From Betsy Ross to Old Glory, America's flag has an amazing history behind it. Let's take a look at some not-so-common flag facts:
- Though most people credit Betsy Ross with creating the original American flag, the only records of her involvement are from her grandson's 1870 presentation to the Historical Society of Pennsylvania including family member affidavits to support his claim. Named as the flag's designer in early Continental Congress journals, many historians believe that Francis Hopkinson to be the flag's designer. Ms. Ross stitched an early applique flag in that design.

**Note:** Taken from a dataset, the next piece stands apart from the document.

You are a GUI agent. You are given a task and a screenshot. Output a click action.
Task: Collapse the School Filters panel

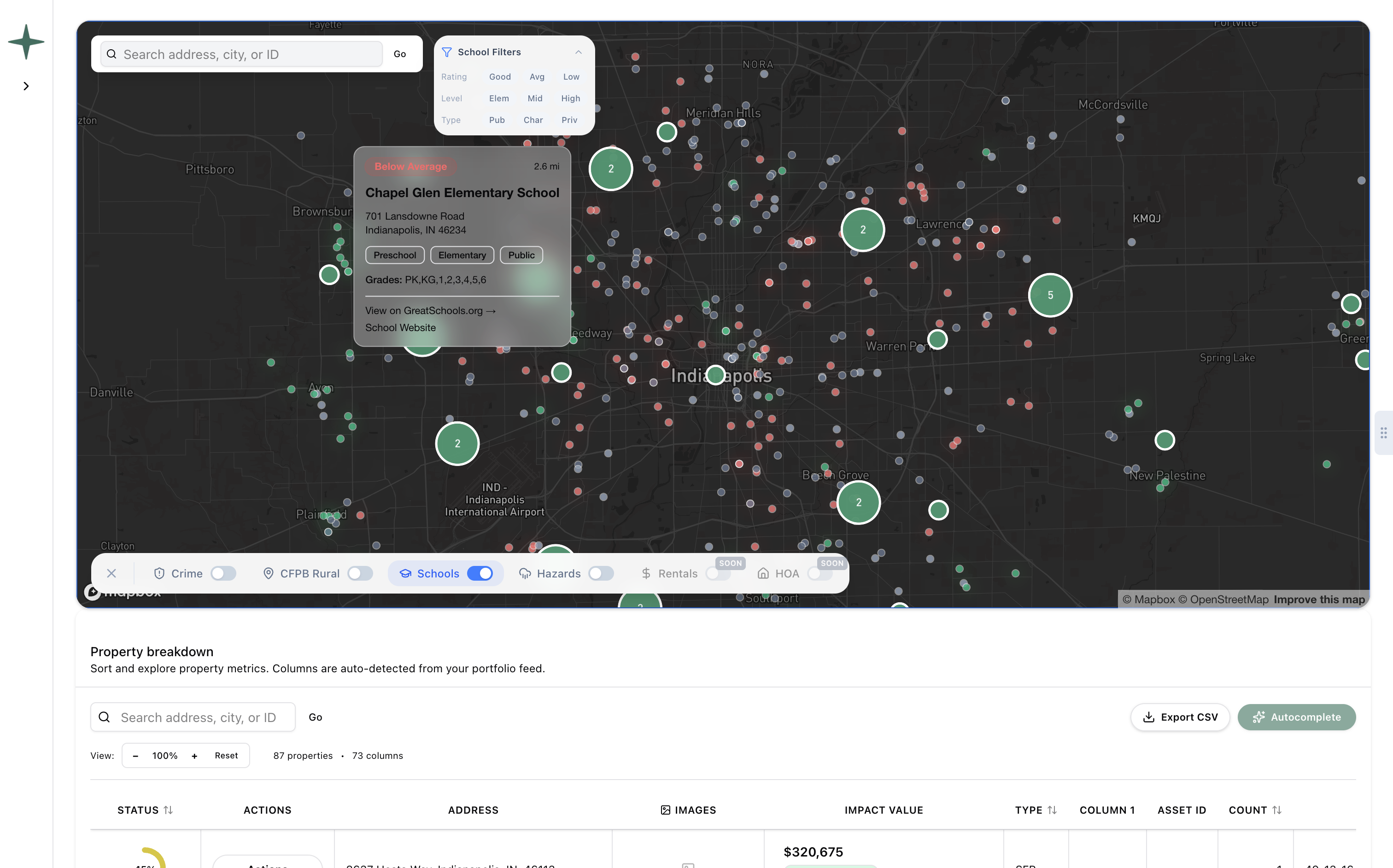(578, 52)

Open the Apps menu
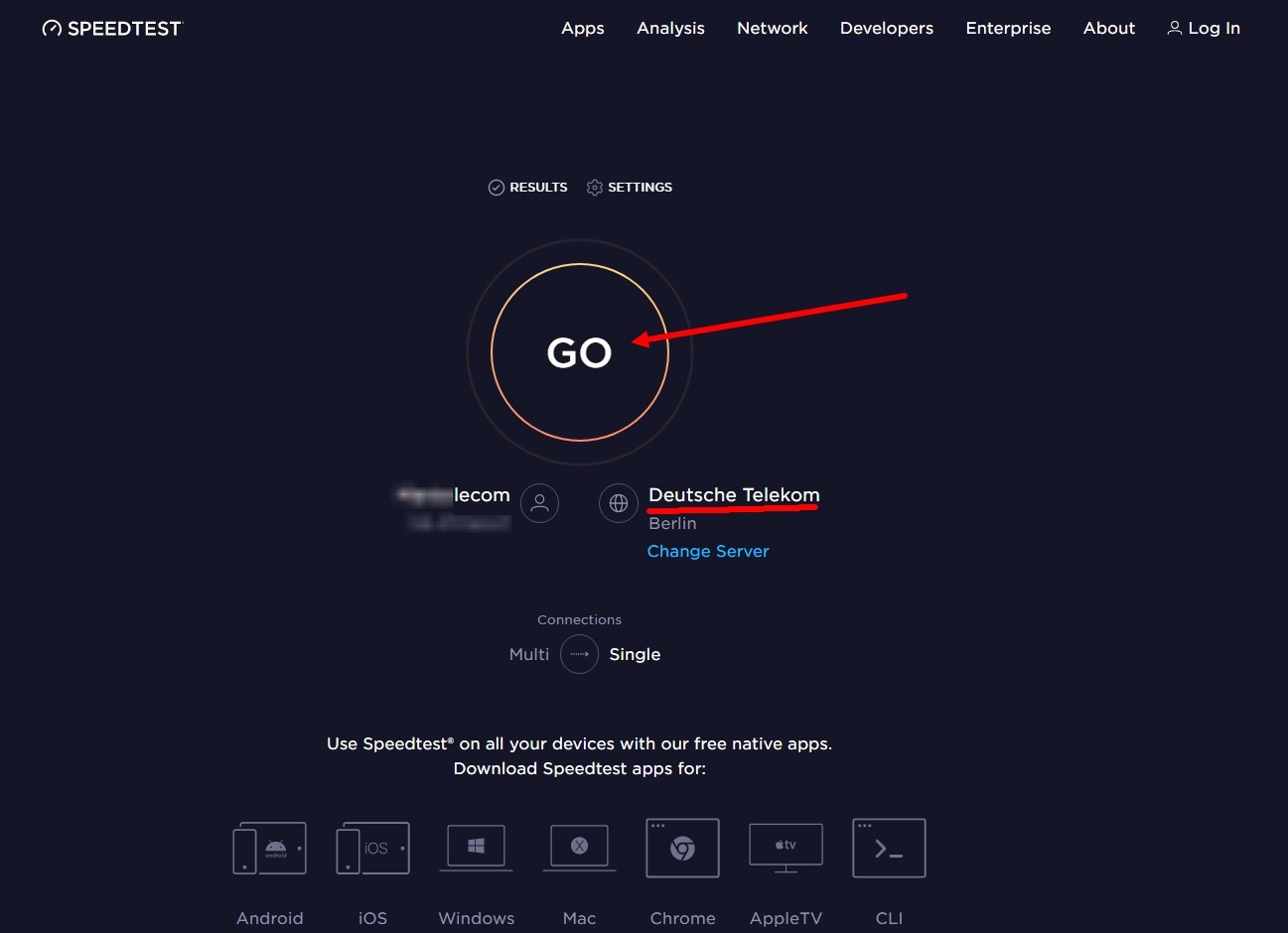tap(582, 29)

- Our current flag's design was created by 17-year old high school student Robert G. Heft. Created as part of a history project in anticipation of Alaska and Hawaii's entry into the union, he then sent it to Congress for consideration. President Dwight D. Eisenhower chose the design over 1,500 other applicants in August 1959 and called him with the news. Originally given a B- for the project, his teacher changed his grade to an A following the announcement.
- In spite of freezing temperatures, virtually no atmosphere and abounding space debris, out of the six flags planted while Apollo moon missions were underway,five are still standing. The sixth fell over from Apollo 11's exhaust when it lifted off.
- Handling and display of the flag fall under federal regulation, commonly referred to as the U.S Flag Code. Restrictions include bans on the flag's likeness in advertising or printing it on an item intended to be thrown away and require that the flag either be lit overnight or taken down at sundown. An additional 1989 law, the Flag Protection Act requires criminal penalties for flag desecration of certain types. It was overturned as unconstitutional by the Supreme Court in 1990 under the First Amendment's free speech protections.
- Old Glory refers to a particular flag owned by William Driver, who was presented with it by women in Salem, Massachusetts, his hometown. Seeing it flying upon his ship in 1831, he gave his flag the nickname that went on to represent all US flags.